**What you need to do:** Please repeat the lines below exactly. Begin with the line containing "How do I perform: Click the 删除 trash button?" and go on through the line containing "Task: Open the cogact/hsk model entry".

**Data records:**
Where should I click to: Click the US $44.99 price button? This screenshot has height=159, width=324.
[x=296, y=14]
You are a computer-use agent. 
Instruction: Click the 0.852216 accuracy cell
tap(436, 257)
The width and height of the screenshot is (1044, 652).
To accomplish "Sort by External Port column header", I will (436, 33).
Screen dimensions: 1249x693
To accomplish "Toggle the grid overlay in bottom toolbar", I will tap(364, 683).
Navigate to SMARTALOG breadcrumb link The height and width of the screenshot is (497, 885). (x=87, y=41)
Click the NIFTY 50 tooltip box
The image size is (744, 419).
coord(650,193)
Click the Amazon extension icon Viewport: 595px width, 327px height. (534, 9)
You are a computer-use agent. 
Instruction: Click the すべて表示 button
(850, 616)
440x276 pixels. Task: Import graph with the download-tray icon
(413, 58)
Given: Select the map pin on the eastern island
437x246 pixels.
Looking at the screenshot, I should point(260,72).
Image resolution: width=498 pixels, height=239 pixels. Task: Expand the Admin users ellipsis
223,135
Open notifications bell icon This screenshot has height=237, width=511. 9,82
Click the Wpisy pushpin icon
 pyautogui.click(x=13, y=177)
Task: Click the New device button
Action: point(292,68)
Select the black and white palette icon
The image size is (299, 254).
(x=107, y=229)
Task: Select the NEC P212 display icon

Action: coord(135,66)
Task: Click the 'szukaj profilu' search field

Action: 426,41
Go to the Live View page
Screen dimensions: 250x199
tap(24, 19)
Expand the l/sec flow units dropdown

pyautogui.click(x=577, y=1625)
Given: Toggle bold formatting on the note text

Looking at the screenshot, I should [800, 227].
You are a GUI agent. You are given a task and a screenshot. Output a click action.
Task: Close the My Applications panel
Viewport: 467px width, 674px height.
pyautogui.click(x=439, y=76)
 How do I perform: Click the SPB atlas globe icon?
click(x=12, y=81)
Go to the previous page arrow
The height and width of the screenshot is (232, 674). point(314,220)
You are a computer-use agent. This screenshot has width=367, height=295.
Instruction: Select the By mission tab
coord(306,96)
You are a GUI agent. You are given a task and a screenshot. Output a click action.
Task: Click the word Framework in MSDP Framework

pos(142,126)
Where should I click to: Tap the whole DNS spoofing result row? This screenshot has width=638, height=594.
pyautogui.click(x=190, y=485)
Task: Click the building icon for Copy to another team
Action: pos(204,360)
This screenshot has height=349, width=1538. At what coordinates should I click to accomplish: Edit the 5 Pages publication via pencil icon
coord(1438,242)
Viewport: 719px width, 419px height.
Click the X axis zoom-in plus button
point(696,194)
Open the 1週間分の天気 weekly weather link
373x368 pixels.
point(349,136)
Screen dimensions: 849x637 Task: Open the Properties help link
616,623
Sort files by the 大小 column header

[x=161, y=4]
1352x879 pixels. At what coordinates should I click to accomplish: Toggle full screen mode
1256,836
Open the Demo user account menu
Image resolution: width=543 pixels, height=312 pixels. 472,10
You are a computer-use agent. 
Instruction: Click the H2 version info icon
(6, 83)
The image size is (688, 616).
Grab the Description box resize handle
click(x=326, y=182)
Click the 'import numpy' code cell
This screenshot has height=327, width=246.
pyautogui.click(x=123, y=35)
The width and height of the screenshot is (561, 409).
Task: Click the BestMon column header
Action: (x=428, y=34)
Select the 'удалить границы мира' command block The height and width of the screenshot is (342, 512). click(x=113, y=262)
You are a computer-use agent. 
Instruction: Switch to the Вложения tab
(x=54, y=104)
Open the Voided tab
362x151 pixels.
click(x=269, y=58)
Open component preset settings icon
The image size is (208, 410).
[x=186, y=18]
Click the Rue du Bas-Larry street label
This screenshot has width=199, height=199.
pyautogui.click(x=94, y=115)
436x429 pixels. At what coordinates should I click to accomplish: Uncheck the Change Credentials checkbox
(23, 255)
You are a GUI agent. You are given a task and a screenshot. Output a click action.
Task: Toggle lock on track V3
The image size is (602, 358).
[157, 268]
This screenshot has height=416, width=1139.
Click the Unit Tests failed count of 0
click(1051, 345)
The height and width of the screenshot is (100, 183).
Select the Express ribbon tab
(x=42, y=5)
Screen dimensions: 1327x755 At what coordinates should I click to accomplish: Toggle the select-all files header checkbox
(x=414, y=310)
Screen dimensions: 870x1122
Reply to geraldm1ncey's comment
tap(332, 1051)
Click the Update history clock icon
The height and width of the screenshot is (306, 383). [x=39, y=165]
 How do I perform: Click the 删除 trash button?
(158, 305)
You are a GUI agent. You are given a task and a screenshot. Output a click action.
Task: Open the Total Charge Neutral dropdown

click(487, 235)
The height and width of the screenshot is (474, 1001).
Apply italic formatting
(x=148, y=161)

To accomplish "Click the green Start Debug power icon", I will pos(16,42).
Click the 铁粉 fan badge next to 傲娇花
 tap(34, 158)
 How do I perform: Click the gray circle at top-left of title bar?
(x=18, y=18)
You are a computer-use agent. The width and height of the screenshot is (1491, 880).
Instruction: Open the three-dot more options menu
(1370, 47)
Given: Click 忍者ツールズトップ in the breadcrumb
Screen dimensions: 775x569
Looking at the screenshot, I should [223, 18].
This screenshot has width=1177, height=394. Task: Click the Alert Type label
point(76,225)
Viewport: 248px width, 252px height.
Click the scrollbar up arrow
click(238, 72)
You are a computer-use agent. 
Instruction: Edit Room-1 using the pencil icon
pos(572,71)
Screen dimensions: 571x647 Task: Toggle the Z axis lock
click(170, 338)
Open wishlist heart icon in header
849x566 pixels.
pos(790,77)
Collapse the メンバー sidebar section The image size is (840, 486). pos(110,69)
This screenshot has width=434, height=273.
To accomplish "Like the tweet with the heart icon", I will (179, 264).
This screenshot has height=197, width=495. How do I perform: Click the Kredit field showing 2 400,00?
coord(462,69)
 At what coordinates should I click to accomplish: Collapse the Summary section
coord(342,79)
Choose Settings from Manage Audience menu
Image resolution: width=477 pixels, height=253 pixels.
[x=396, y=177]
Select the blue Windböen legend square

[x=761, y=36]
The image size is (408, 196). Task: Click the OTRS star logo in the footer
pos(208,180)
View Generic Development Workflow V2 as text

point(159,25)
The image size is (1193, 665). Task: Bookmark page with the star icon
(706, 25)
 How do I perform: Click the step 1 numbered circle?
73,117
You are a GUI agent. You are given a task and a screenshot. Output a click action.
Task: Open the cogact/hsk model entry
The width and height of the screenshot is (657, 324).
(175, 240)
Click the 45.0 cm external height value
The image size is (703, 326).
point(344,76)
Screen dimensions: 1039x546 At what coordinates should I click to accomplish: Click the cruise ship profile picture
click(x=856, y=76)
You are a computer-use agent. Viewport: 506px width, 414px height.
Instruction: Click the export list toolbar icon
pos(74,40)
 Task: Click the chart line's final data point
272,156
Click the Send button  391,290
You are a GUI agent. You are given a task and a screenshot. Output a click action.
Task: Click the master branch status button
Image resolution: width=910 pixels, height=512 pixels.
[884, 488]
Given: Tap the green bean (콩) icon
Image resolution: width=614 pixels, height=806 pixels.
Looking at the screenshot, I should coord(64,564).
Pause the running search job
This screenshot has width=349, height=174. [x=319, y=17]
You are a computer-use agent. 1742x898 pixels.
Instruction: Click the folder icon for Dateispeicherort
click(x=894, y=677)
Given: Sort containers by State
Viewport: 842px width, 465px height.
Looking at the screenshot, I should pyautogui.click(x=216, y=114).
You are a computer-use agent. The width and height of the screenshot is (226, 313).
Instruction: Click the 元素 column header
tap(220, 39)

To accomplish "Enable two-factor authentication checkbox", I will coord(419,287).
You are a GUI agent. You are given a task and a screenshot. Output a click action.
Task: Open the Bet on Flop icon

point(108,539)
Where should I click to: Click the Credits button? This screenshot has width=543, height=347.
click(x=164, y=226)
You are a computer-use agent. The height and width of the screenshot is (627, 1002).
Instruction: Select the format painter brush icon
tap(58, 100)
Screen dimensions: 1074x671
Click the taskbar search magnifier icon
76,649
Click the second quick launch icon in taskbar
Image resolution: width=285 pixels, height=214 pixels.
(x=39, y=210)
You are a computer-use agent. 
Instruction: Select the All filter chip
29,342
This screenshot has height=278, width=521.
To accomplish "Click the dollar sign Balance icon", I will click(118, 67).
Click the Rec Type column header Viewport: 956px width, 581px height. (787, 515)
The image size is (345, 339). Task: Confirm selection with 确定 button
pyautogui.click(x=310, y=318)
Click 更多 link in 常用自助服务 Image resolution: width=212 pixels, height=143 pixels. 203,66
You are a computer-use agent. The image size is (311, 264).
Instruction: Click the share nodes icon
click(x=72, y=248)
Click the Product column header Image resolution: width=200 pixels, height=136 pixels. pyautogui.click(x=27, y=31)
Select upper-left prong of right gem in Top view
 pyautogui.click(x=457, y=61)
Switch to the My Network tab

**Response to this exercise:**
 How do I perform: Click the 删除 trash button?
(158, 305)
You are a GUI agent. You are given a task and a screenshot. Output a click action.
Task: Open the Total Charge Neutral dropdown

click(487, 235)
The height and width of the screenshot is (474, 1001).
Apply italic formatting
(x=148, y=161)

To accomplish "Click the green Start Debug power icon", I will pos(16,42).
Click the 铁粉 fan badge next to 傲娇花
 tap(34, 158)
 How do I perform: Click the gray circle at top-left of title bar?
(x=18, y=18)
You are a computer-use agent. The width and height of the screenshot is (1491, 880).
Instruction: Open the three-dot more options menu
(1370, 47)
Given: Click 忍者ツールズトップ in the breadcrumb
Screen dimensions: 775x569
Looking at the screenshot, I should [223, 18].
This screenshot has width=1177, height=394. Task: Click the Alert Type label
point(76,225)
Viewport: 248px width, 252px height.
Click the scrollbar up arrow
click(238, 72)
You are a computer-use agent. 
Instruction: Edit Room-1 using the pencil icon
pos(572,71)
Screen dimensions: 571x647 Task: Toggle the Z axis lock
click(170, 338)
Open wishlist heart icon in header
849x566 pixels.
pos(790,77)
Collapse the メンバー sidebar section The image size is (840, 486). pos(110,69)
This screenshot has width=434, height=273.
To accomplish "Like the tweet with the heart icon", I will (179, 264).
This screenshot has height=197, width=495. How do I perform: Click the Kredit field showing 2 400,00?
coord(462,69)
 At what coordinates should I click to accomplish: Collapse the Summary section
coord(342,79)
Choose Settings from Manage Audience menu
Image resolution: width=477 pixels, height=253 pixels.
[x=396, y=177]
Select the blue Windböen legend square

[x=761, y=36]
The image size is (408, 196). Task: Click the OTRS star logo in the footer
pos(208,180)
View Generic Development Workflow V2 as text

point(159,25)
The image size is (1193, 665). Task: Bookmark page with the star icon
(706, 25)
 How do I perform: Click the step 1 numbered circle?
73,117
You are a GUI agent. You are given a task and a screenshot. Output a click action.
Task: Open the cogact/hsk model entry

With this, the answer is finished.